◆ YOUR OBJECTIVE ◆
Copy each line exactly, starting with the one that contains "Viewport: 1520px width, 965px height." and stopping after the last line of the material below, with nothing else.

◆ AVAILABLE DATA ◆
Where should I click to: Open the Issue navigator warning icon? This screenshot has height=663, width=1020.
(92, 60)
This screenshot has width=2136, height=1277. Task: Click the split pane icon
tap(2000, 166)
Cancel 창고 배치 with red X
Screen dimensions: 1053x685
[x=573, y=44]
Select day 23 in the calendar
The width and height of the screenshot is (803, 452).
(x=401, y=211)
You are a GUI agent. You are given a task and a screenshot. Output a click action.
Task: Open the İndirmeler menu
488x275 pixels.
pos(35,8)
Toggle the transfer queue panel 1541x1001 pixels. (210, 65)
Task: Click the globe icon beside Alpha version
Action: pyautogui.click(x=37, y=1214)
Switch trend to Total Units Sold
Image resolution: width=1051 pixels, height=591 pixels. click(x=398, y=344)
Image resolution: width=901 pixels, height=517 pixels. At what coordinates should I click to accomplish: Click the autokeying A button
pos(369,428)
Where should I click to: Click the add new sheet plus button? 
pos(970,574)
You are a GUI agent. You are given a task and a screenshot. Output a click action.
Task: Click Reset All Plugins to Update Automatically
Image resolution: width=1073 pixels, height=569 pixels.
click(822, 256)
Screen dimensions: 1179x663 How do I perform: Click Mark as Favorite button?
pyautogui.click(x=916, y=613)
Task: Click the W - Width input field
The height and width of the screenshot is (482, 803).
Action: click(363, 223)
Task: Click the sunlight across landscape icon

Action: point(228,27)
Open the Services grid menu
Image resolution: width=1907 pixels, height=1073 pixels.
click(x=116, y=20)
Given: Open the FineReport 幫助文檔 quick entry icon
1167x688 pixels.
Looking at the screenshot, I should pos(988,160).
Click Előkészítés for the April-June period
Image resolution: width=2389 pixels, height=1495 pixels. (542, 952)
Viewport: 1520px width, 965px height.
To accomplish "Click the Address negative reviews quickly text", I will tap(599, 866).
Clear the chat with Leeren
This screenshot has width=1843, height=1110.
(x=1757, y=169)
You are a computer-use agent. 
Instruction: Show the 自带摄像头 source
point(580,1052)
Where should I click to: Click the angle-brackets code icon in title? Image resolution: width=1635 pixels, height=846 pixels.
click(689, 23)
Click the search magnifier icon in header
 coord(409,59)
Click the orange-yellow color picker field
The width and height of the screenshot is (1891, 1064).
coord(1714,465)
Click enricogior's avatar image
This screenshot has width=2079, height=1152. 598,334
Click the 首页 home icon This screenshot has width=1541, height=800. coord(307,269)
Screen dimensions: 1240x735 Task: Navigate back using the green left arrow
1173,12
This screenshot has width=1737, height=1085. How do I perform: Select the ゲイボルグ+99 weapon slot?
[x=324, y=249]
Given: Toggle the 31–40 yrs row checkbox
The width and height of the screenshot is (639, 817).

◆ EXERCISE RESPONSE ◆
Viewport: 1520px width, 965px height.
To accomplish "Click the Address negative reviews quickly text", I will tap(599, 866).
Clear the chat with Leeren
This screenshot has width=1843, height=1110.
(x=1757, y=169)
You are a computer-use agent. 
Instruction: Show the 自带摄像头 source
point(580,1052)
Where should I click to: Click the angle-brackets code icon in title? Image resolution: width=1635 pixels, height=846 pixels.
click(689, 23)
Click the search magnifier icon in header
 coord(409,59)
Click the orange-yellow color picker field
The width and height of the screenshot is (1891, 1064).
coord(1714,465)
Click enricogior's avatar image
This screenshot has width=2079, height=1152. 598,334
Click the 首页 home icon This screenshot has width=1541, height=800. coord(307,269)
Screen dimensions: 1240x735 Task: Navigate back using the green left arrow
1173,12
This screenshot has width=1737, height=1085. How do I perform: Select the ゲイボルグ+99 weapon slot?
[x=324, y=249]
Given: Toggle the 31–40 yrs row checkbox
The width and height of the screenshot is (639, 817).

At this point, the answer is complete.